▸ Action item
Copy the records below exactly, starting at the line that contains "Where should I click to: Click" and ending at the line that contains "Click Lenny Kravitz's verified badge"; leave out any pictures.

[Records from a data source]
________________________

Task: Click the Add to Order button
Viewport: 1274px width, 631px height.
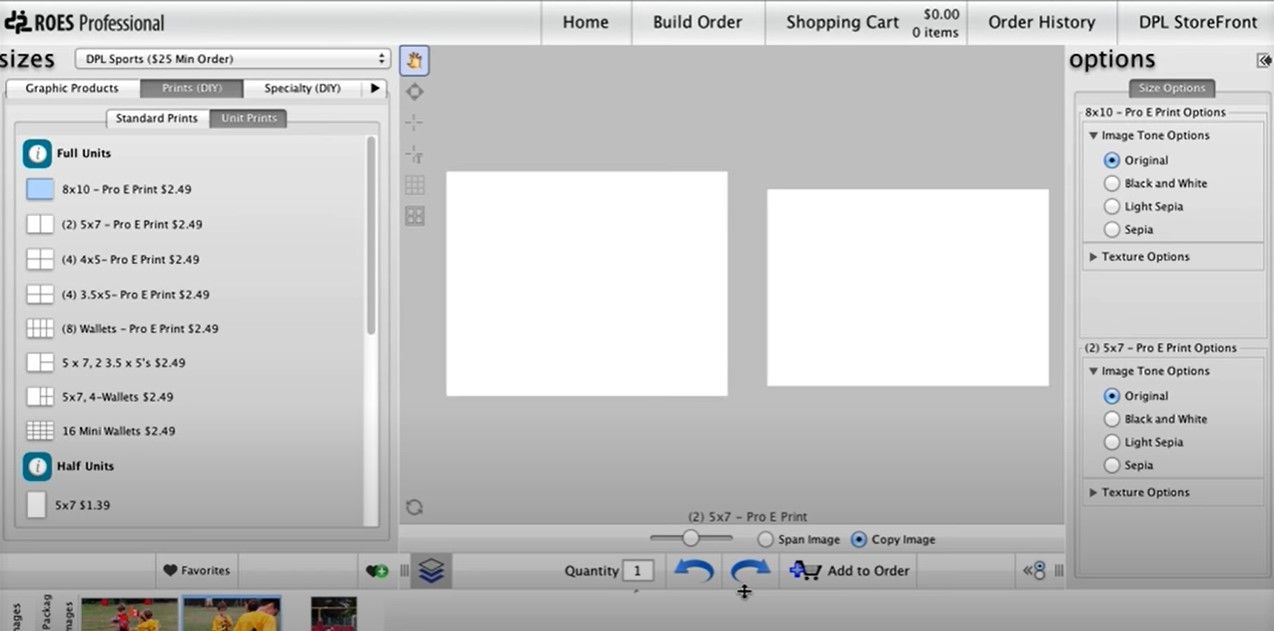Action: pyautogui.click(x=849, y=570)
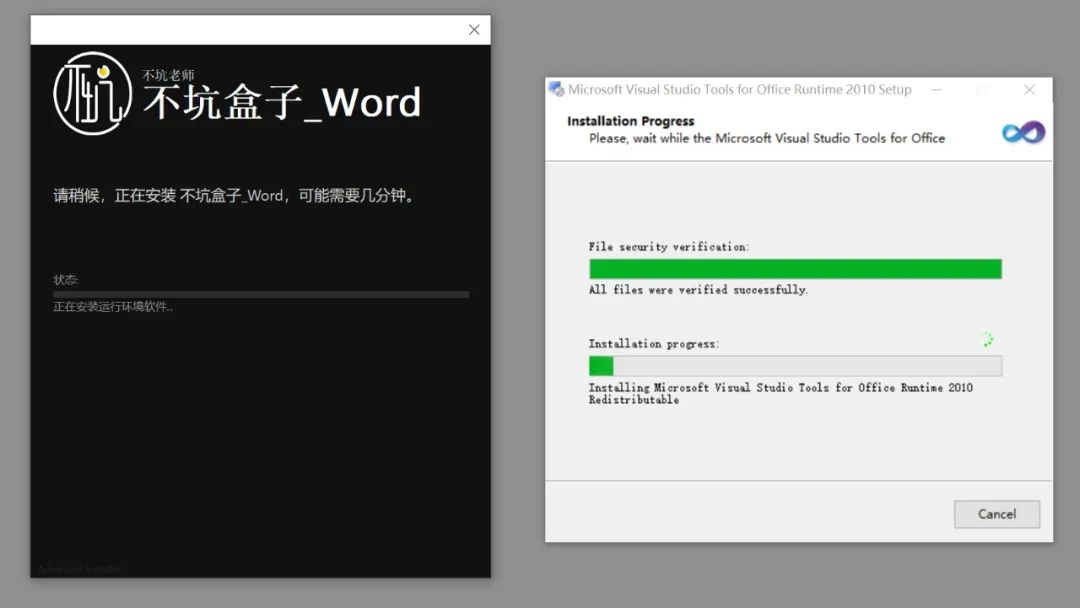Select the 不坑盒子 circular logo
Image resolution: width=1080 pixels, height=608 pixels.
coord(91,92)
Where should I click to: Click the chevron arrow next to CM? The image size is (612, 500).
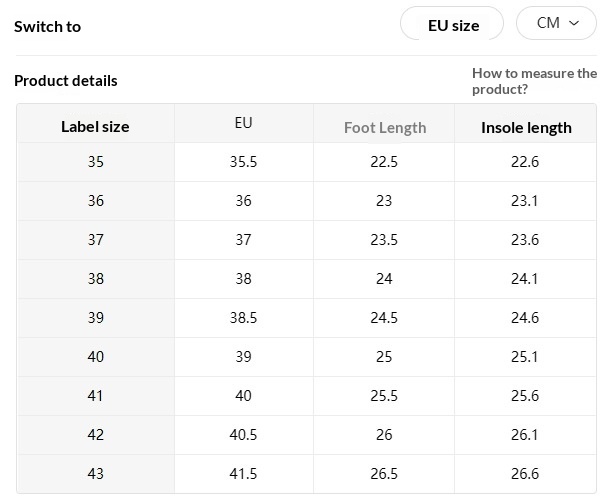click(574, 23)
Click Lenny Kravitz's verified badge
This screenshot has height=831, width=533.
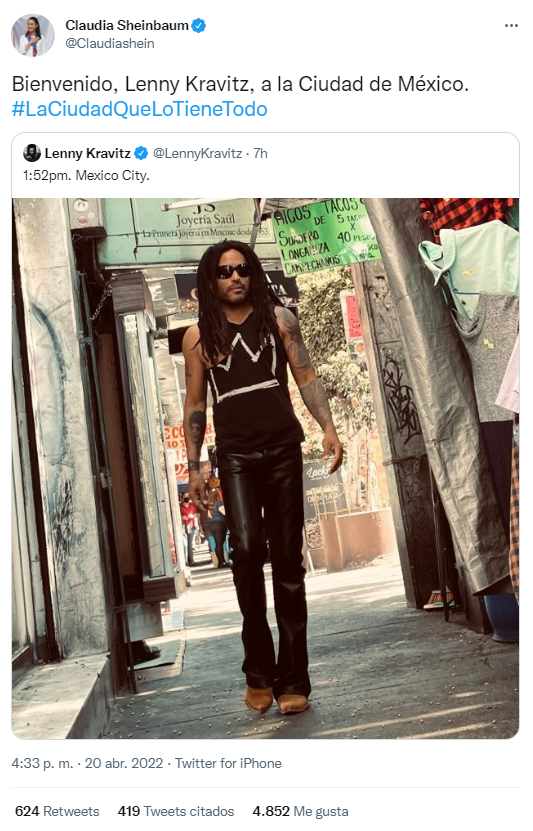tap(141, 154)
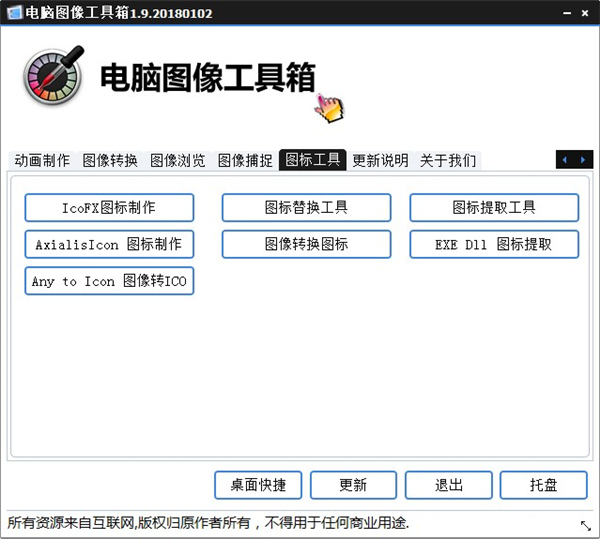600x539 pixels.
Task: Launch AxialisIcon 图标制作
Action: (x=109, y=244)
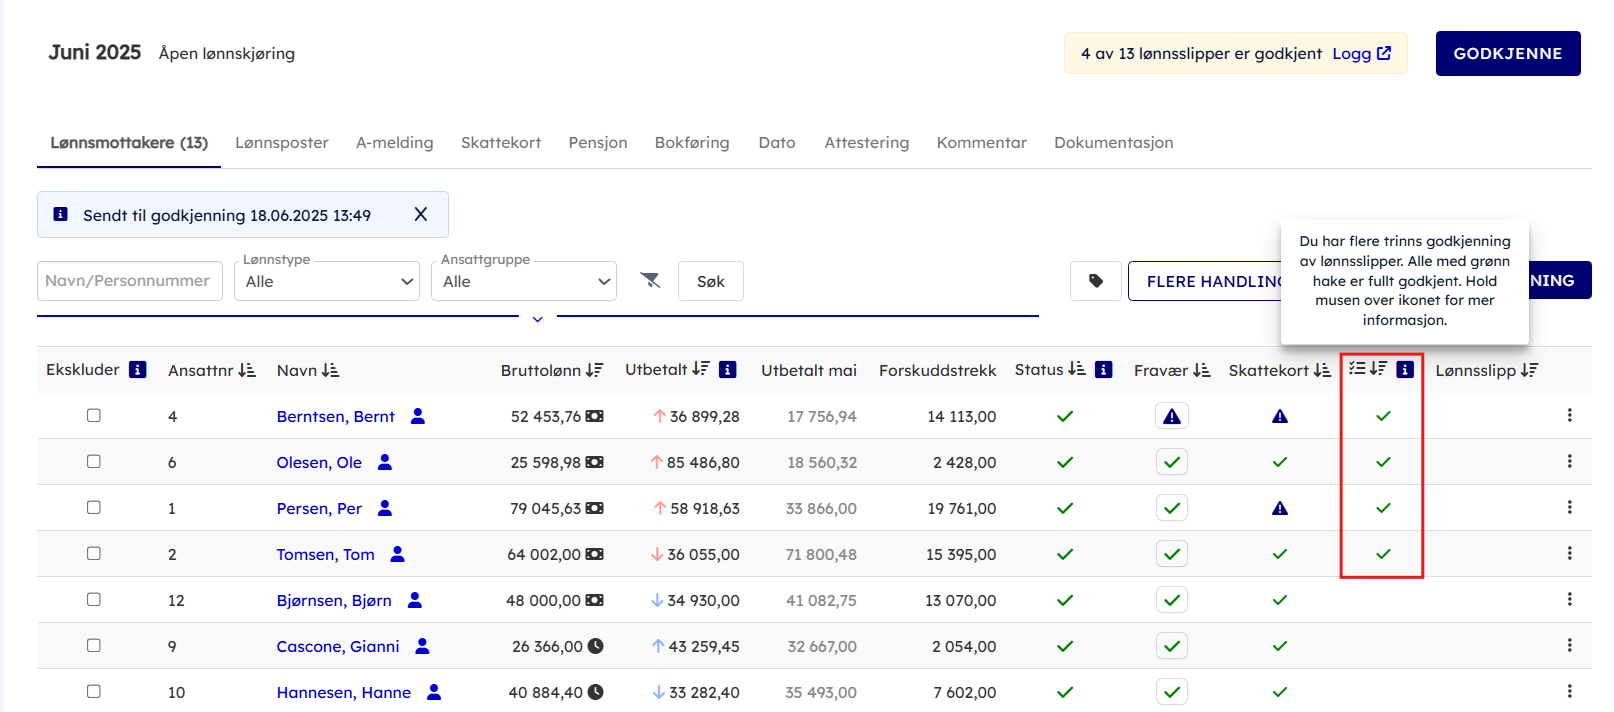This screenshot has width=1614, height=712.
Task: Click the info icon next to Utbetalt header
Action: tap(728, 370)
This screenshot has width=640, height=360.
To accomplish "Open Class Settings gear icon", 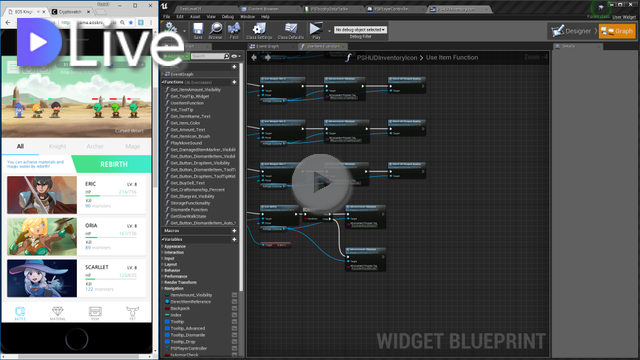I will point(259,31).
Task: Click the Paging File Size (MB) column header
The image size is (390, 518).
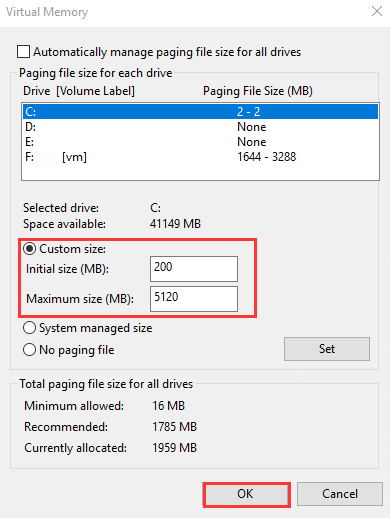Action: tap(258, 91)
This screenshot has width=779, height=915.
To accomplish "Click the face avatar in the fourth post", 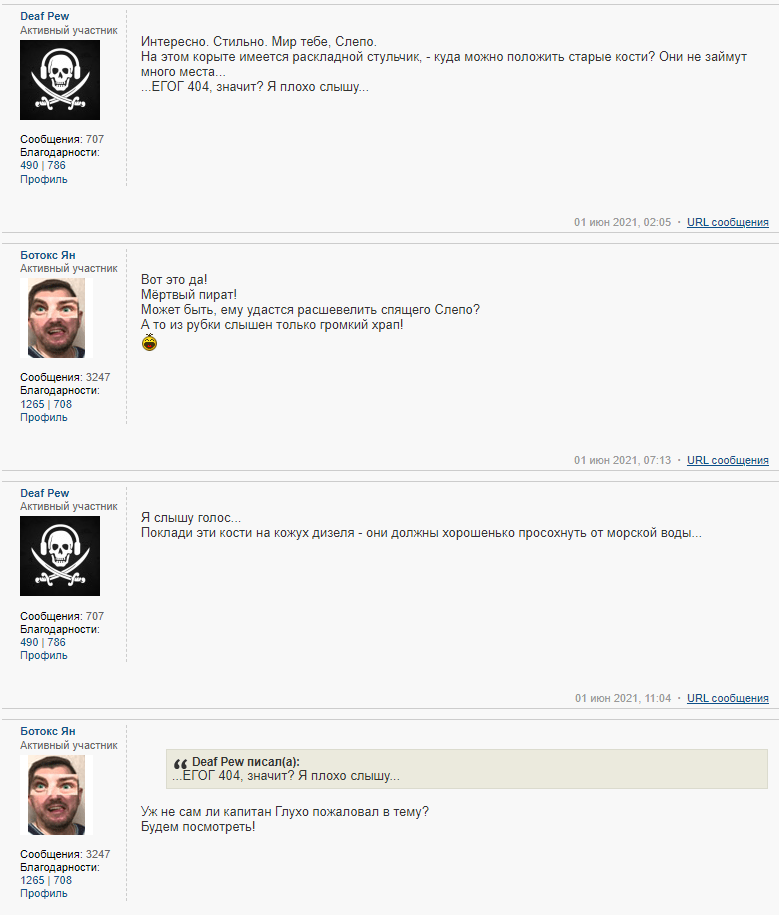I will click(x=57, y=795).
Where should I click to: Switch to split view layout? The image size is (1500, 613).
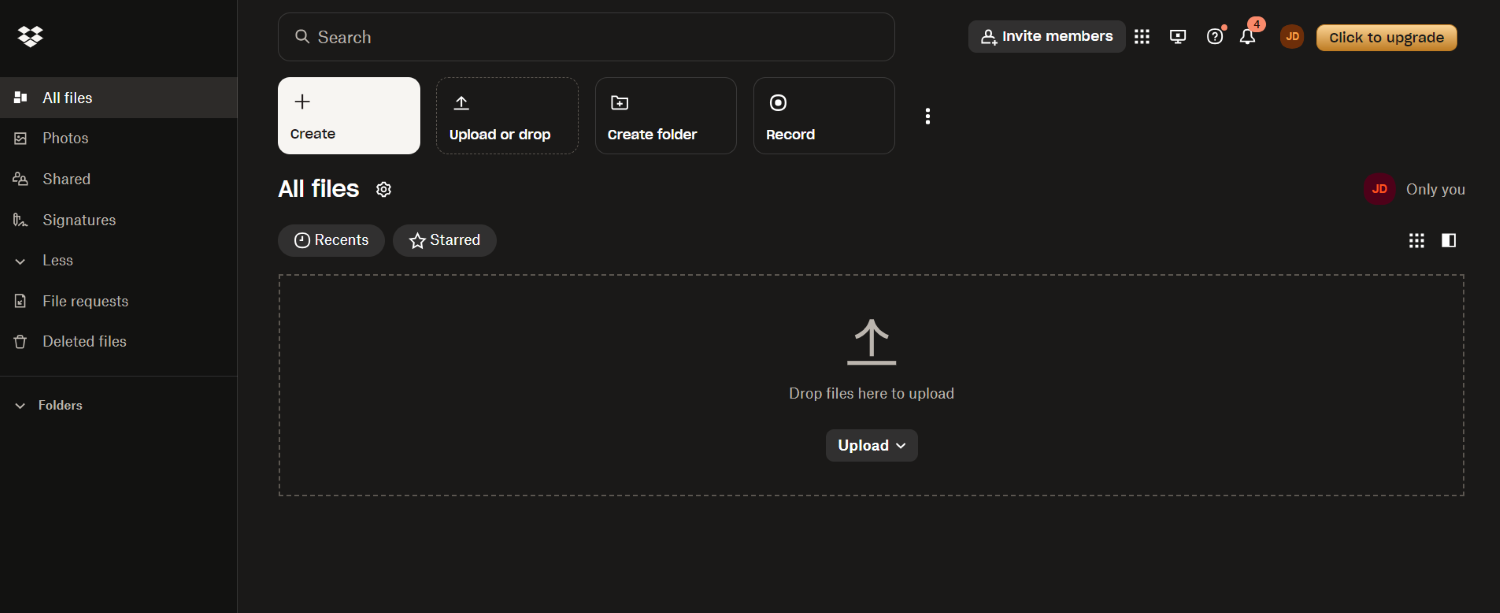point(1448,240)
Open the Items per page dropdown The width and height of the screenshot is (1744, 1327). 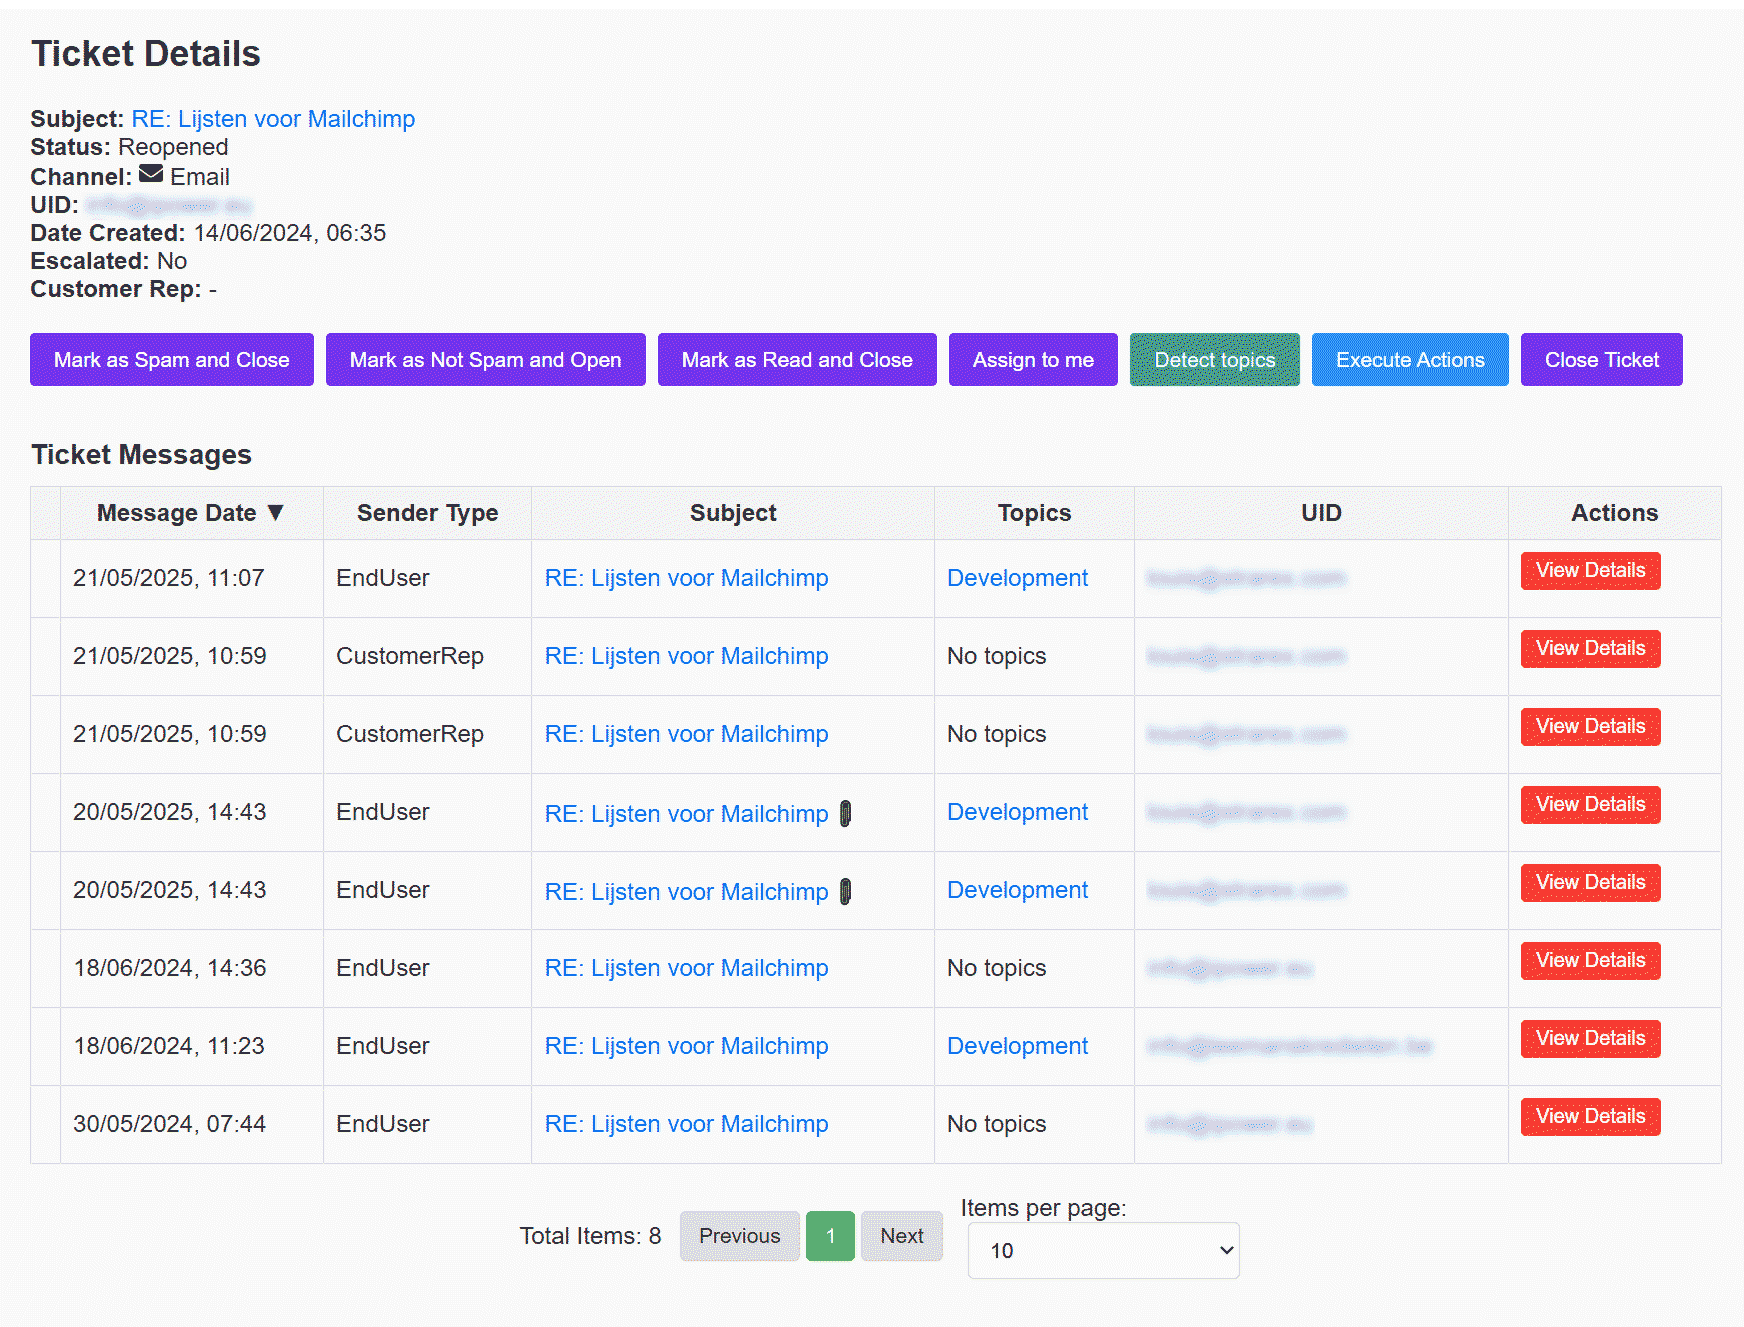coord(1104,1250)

________________________

▸ Solution
Where should I click to: Click the chevron arrow next to CM? The image size is (612, 500).
click(574, 23)
Click Lenny Kravitz's verified badge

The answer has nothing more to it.